Capítulo 14 – Luta entre o povo e os zelotes, que são obrigados a abandonar o primeiro recinto do Templo e a se retirar para o interior do mesmo, onde Anano os cerca.

Anano, vendo o povo tão bem disposto, escolheu os que julgou mais aptos para tal empresa e os organizou. Os zelotes, que tinham espiões, foram avisados de sua intenção; atacaram-nos com pequenas tropas e confusamente, e não perdoaram a um só dos que puderam apanhar. Anano, então, reuniu o povo. Eram mais numerosos que os inimigos, mas os zelotes estavam muito bem arma­dos; a coragem supria de ambos os lados ao que faltava. Os habitantes, vendo-se com armas na mão, reduplicaram sua animosidade contra aqueles ímpios; os zelotes, sua ousadia. Os primeiros estavam persuadidos de que sua segurança dependia do extermínio daqueles malvados e estes sabiam muito bem que não havia recurso para eles, entre a vitória e o suplício. Com essa disposição iniciaram a luta. Os zelotes tinham a vantagem de estar acostumados a obedecer aos seus chefes.

O primeiro combate travou-se perto do Templo, a pedradas; os que fugiam eram mortos a golpes de espadas, pelos inimigos. Assim, muitos, de ambos os lados, foram mortos na luta; os feridos, do lado dos habitantes, eram levados para suas casas, os zelotes levavam os seus para o Templo, sem temer violar a santidade de nossa religião, manchando-o de sangue. Mas os zelotes tinham sempre vantagem.
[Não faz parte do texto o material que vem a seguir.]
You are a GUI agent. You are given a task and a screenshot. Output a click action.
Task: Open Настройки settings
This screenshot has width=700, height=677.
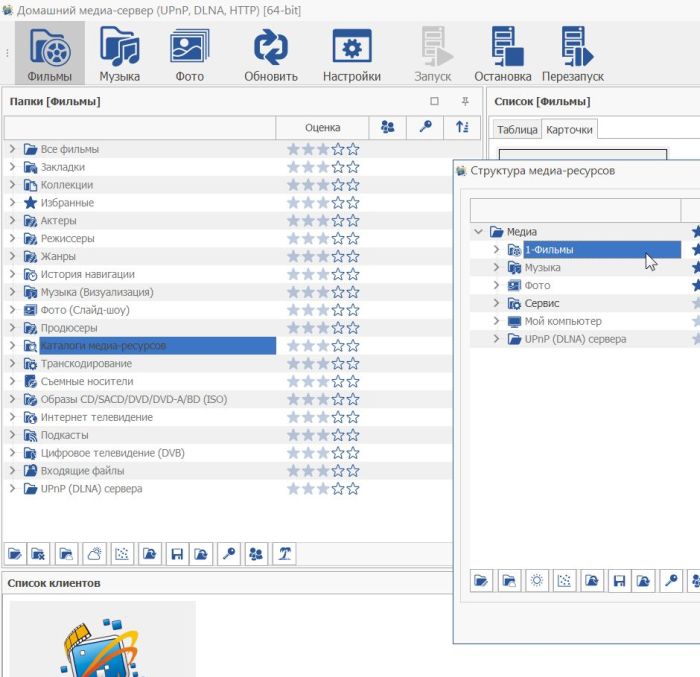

O povo, cujo número crescia, não podendo mais tolerá-lo, irritou-se contra os que demonstraram pouca coragem, e em vez de lhes dar passagem, para fugir, obrigava-os a voltar ao combate; todos marchavam em seguida, unidos; os zelotes não lhes puderam resistir, e fugiram. Anano perseguiu-os com entusiasmo e os obrigou a abandonarem o primeiro recinto que ocupavam, para se retirar no interior e fechar as portas do Templo. O respeito de Anano por aquelas portas santas, fez que não ousasse arrombá-las. Embora os zelotes lançassem dardos, do alto, ele não julgou, em consciência, poder, quando mesmo os tivesse venci­do, permitir que o povo entrasse no Templo, antes de ser purificado. Contentou-se em escolher naquele grande número, seis mil dos mais bem armados, para pô-los de guarda junto dos pórticos e determinou que seriam sucessivamente substituídos por outros seis mil. Os mais ilustres, disso não estavam isentos; mas quando chegava sua vez de entrar de guarda, tomavam entre o povo outras pessoas, às quais pagavam para ir em seu lugar.